Centremo-nos apenas no primeiro e deixemos a abstenção eleitoral para outra crónica.
Pela primeira vez na história da Europa das comunidades, socialistas e populares, juntos, não atingiram a maioria no Parlamento Europeu. Ambos perderam deputados: o Partido Popular Europeu (PPE) perdeu 38 e os Socialistas & Democratas (S&D) perderam 35 deputados.
Parece-me claro que este é mais um sinal inequívoco de desejo de mudança. De vontade de abrir o pensamento político europeu e da necessidade de centrar políticas e ideais outrora marginais e de franja, colocando-as no topo da agenda política europeia.
Esta tendência e simetria na maioria dos Estados-membros da união é, desde logo, um aviso de que a cultura política tem de mudar. No que toca às políticas, à escolha dos protagonistas e à tomada de decisão.
A Europa continua balanceada para a direita, pela simples razão de o PPE ter elegido o maior número de deputados. Mas, como sabemos bem em Portugal, ganhar eleições não determina tomar as rédeas do Parlamento nem assumir a governação.
Será possível reinventar a geringonça a nível europeu? Haverá força e, sobretudo, coragem para mudar a tradição? Conseguirá a família S&D, com os restantes partidos (excluindo, naturalmente, os partidos radicais de direita), liderar uma alternativa?
O primeiro desafio já está em marcha e a reunião informal do Conselho Europeu deu indicações interessantes.
Perante esta nova composição do Parlamento Europeu, que tem eco na composição do Conselho Europeu, não é certo que o Spitzenkandidat mais votado venha a ser o presidente da Comissão Europeia.
Existe a intenção de recuperar o poder de escolha do nome a propor para presidente da comissão. Ficou claro que não está previsto em nenhum tratado um mecanismo automático que diga que o cargo tenha de ser escolhido de entre um dos candidatos principais. Os grupos políticos são livres de escolher os seus candidatos, mas a escolha do próximo presidente terá de ter em conta os resultados das eleições europeias.
Ou seja, em analogia, sendo o presidente da comissão o equivalente a um chefe de governo de um qualquer Estado-membro da União Europeia, aquilo que podemos concluir é que, à semelhança do que aconteceu em Portugal, poderemos brevemente ver decalcado na União Europeia e na eleição para presidente da comissão um candidato que não o da família política mais votada.

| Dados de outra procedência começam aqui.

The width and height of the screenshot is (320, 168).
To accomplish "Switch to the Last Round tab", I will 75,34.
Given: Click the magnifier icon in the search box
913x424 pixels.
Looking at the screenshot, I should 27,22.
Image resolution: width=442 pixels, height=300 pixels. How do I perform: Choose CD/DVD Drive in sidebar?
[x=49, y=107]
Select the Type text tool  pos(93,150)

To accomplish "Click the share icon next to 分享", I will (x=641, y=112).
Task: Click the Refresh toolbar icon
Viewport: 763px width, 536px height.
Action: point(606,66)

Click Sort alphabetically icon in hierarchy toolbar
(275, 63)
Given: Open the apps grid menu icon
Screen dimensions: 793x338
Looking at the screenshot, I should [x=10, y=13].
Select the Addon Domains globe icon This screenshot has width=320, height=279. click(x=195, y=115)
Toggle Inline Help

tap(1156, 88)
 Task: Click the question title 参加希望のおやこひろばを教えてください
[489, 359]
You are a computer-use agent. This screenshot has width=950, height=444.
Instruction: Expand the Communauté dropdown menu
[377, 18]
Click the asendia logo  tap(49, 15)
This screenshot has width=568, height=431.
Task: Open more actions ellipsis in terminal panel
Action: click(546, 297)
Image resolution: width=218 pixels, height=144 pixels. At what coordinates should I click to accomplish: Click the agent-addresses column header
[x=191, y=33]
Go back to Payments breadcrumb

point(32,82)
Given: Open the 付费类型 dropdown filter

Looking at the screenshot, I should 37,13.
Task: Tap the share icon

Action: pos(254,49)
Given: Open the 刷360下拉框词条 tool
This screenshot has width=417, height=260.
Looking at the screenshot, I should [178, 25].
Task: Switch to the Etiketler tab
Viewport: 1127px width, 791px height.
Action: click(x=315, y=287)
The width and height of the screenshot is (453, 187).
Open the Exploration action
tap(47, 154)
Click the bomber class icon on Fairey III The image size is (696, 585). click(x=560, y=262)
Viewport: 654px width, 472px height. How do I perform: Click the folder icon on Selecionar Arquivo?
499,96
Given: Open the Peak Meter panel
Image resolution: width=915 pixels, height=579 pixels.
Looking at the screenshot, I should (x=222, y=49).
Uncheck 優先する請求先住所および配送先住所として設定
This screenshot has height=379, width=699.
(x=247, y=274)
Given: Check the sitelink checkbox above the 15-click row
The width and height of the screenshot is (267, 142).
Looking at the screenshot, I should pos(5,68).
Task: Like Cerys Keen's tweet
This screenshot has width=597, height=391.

A acontecer, e honestamente seria bom que assim fosse, estaremos perante um momento histórico e de viragem na cultura política na Europa.
Estaremos perante uma nova dinâmica e uma nova forma de ler as escolhas dos eleitores. O fenómeno que, sublinhe–se, tem origem em Portugal está ainda no seu início e, que eu tenha conhecimento, não existe ainda pensamento académico sobre o assunto, nem análises sobre as repercussões nas reações do eleitorado.
Para já, o que me parece óbvio é que tudo isto irá certamente causar incómodo na família do PPE. A possibilidade de o partido mais votado não ter capacidade de influência suficiente para indicar o próximo presidente da comissão vai, no mínimo, criar muitos estados de irritação.
A chanceler alemã, nas imagens da reunião informal do conselho, não parecia muito preocupada, nem transpareceu nas suas declarações qualquer abertura para que a tradição não se mantivesse.
Legítimo, podemos dizer. O problema é que à mesa das negociações está também António Costa, o pai da geringonça. Por isso, não se espantem se em breve virmos à frente da comissão um clone seu, liderando uma versão europeísta da geringonça nacional.